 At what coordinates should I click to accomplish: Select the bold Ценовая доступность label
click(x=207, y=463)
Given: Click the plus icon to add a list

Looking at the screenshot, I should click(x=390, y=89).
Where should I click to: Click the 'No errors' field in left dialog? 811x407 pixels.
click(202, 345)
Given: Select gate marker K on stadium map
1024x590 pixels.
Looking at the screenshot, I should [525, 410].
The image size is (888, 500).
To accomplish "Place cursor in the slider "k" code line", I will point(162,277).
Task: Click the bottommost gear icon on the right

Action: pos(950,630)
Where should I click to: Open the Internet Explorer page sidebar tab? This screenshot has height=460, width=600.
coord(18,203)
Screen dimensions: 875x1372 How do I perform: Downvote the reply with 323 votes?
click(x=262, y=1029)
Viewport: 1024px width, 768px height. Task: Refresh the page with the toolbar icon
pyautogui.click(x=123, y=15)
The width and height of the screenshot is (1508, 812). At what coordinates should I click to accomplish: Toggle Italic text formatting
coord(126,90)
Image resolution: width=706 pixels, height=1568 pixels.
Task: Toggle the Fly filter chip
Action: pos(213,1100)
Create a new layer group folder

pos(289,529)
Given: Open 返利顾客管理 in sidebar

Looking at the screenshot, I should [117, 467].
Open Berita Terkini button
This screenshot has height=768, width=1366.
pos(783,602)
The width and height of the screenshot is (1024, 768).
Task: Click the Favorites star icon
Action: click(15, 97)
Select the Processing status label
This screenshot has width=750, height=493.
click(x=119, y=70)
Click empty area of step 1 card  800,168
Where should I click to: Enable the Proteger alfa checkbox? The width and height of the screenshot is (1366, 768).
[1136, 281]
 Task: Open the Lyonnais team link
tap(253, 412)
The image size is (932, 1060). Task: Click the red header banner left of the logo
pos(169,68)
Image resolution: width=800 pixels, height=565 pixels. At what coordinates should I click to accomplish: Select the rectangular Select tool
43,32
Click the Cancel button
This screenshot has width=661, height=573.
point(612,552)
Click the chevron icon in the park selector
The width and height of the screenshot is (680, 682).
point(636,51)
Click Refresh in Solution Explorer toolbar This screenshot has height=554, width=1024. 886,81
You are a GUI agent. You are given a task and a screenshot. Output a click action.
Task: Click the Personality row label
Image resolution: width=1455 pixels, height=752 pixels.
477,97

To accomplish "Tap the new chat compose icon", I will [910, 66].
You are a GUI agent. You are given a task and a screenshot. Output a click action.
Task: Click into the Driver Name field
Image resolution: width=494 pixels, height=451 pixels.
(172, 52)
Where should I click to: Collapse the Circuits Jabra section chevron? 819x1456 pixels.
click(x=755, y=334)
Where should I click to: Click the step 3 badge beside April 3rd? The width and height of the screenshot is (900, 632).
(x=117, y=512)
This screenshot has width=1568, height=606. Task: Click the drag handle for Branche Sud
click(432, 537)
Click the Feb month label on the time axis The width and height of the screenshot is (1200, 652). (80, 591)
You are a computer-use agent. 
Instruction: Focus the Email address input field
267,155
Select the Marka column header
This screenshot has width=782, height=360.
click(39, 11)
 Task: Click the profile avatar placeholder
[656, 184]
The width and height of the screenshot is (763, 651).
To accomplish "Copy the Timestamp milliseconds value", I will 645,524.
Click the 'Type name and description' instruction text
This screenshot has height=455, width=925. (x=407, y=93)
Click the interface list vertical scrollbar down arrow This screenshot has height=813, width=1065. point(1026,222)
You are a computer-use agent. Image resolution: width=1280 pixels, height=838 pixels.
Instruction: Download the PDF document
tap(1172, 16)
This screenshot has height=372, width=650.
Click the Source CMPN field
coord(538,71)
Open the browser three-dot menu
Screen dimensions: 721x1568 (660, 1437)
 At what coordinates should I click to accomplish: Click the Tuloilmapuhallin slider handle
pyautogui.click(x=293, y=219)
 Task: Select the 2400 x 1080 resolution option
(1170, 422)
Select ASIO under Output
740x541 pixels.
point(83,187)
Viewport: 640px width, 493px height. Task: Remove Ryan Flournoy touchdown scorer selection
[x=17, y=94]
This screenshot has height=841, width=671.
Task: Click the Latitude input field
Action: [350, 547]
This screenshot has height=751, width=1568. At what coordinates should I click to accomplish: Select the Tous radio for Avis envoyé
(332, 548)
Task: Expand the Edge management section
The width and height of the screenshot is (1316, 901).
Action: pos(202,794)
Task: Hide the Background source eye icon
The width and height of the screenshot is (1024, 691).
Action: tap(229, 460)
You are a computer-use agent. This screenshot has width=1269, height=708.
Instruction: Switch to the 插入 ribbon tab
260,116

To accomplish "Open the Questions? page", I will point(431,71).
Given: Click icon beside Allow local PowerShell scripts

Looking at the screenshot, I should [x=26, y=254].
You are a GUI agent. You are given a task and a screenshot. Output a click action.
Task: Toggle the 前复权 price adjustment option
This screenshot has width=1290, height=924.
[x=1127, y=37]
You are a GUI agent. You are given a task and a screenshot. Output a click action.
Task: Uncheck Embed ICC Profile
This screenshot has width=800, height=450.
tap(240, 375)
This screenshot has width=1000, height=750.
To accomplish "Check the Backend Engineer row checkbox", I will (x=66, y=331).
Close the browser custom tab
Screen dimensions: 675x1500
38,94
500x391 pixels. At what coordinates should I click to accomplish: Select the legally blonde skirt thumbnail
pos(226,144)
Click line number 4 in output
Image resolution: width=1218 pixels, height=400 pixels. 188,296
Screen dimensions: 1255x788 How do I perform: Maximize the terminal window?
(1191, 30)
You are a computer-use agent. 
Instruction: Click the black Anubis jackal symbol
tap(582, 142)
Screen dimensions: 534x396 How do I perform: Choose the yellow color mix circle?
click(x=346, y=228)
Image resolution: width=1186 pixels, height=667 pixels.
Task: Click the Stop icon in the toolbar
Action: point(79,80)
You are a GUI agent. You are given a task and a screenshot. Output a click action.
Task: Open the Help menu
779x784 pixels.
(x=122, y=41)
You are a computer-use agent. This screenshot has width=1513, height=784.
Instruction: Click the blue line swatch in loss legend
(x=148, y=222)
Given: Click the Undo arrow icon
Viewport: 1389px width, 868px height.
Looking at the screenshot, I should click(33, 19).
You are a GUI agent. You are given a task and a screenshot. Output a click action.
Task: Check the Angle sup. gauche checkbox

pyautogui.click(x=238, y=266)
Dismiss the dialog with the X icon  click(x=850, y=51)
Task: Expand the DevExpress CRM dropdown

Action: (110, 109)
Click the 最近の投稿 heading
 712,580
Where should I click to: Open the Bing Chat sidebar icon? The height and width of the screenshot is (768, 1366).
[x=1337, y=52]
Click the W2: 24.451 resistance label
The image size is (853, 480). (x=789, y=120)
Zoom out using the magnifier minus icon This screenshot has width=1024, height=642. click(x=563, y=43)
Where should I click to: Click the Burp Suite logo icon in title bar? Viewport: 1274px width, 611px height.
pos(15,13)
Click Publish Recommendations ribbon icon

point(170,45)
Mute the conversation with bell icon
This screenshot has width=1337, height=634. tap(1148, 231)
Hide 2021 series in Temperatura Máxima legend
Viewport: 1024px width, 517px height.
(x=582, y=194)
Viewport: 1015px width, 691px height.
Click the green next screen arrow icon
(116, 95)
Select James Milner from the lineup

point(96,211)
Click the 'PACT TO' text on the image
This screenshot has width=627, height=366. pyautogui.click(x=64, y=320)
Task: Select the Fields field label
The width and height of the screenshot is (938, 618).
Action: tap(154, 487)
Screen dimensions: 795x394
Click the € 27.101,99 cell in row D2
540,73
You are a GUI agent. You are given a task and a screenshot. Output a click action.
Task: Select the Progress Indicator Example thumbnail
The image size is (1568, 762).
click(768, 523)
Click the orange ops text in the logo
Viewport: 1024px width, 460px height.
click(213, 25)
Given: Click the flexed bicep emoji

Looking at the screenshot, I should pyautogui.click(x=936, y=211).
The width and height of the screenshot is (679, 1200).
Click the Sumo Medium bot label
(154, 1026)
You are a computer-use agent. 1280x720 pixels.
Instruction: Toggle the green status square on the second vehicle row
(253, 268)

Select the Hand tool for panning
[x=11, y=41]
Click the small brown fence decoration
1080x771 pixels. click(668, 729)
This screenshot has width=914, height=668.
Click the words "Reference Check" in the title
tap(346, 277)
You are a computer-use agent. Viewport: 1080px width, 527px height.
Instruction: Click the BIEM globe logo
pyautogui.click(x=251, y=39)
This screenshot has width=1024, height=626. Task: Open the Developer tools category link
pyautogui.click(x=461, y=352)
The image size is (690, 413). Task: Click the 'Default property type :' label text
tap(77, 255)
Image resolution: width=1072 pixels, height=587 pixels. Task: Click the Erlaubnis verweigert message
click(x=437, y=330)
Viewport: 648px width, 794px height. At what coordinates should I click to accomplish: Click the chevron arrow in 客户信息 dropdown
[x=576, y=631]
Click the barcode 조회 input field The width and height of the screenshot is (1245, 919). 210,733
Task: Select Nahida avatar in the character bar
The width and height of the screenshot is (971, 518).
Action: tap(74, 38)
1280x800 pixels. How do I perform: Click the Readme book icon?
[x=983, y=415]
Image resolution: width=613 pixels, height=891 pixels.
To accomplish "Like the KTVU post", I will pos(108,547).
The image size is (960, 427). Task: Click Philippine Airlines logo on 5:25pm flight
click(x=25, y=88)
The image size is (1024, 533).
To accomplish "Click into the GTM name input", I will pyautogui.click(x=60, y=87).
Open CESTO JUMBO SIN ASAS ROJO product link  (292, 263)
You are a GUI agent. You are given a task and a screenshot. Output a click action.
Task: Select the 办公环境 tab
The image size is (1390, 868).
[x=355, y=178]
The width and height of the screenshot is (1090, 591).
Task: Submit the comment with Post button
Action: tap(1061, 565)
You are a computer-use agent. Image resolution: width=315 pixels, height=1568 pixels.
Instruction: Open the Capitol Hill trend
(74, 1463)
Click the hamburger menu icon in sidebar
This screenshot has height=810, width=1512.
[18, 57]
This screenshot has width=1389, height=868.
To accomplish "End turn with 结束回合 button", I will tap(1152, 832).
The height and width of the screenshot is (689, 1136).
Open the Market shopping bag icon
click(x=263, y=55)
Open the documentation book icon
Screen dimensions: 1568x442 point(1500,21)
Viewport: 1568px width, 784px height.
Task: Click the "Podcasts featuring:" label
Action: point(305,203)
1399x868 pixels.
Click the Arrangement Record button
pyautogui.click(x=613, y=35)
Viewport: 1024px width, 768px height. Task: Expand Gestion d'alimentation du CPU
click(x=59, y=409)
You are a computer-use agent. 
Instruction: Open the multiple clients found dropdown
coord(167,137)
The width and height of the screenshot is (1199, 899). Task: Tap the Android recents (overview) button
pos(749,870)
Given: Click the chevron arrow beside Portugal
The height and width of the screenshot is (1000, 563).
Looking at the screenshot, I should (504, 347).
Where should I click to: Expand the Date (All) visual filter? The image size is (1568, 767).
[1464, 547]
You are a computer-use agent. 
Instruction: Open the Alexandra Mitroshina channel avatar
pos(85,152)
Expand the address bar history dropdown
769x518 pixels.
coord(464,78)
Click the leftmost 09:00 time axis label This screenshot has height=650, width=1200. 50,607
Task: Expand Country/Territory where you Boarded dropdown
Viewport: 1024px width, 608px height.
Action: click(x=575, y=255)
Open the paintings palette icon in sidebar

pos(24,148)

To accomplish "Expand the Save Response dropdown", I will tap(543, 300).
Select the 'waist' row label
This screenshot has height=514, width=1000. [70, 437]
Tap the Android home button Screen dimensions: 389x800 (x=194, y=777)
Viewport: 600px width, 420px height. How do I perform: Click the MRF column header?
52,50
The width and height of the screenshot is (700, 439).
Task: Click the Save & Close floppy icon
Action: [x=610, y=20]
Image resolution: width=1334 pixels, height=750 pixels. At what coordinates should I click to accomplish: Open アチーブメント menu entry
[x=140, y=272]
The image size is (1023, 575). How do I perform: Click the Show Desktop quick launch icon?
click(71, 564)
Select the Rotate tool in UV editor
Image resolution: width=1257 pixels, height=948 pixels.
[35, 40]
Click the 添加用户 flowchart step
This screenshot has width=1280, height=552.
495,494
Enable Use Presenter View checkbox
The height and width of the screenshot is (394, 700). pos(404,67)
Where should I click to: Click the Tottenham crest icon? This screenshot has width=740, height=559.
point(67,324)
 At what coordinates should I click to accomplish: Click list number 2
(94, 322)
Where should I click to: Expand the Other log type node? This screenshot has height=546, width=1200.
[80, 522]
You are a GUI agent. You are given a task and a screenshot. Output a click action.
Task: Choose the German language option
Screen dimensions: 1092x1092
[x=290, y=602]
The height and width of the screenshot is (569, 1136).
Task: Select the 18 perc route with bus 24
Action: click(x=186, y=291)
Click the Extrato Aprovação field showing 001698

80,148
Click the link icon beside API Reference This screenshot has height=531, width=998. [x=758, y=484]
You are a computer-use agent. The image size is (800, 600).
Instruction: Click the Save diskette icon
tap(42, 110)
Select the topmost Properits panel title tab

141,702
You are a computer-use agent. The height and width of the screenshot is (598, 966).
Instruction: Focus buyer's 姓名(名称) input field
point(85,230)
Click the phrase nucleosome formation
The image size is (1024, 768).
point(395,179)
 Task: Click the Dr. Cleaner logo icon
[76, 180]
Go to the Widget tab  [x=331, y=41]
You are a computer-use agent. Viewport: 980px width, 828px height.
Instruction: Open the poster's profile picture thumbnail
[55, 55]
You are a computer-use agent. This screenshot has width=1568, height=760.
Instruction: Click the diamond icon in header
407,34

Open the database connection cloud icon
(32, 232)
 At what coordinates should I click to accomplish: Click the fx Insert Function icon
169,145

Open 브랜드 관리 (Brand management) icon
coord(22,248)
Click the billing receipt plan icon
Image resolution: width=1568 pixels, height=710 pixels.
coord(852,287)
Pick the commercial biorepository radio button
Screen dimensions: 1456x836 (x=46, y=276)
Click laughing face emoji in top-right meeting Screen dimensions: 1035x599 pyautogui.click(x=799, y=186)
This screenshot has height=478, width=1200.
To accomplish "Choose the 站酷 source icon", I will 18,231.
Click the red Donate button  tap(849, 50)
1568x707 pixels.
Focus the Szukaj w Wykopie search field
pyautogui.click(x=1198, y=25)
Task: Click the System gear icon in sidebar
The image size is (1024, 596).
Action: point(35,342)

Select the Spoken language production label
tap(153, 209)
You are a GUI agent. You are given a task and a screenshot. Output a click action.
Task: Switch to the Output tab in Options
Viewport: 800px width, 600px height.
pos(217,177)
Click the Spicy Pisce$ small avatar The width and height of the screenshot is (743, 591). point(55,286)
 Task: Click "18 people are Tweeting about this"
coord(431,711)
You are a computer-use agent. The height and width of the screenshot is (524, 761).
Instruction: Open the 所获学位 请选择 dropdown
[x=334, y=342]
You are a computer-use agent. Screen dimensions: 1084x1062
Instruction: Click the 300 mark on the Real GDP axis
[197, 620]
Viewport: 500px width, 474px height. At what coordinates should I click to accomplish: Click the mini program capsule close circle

= = = =

Assigned task: Count, in the records above, the lines that contain the word "into"; the answer is that number alone.

Answer area: 2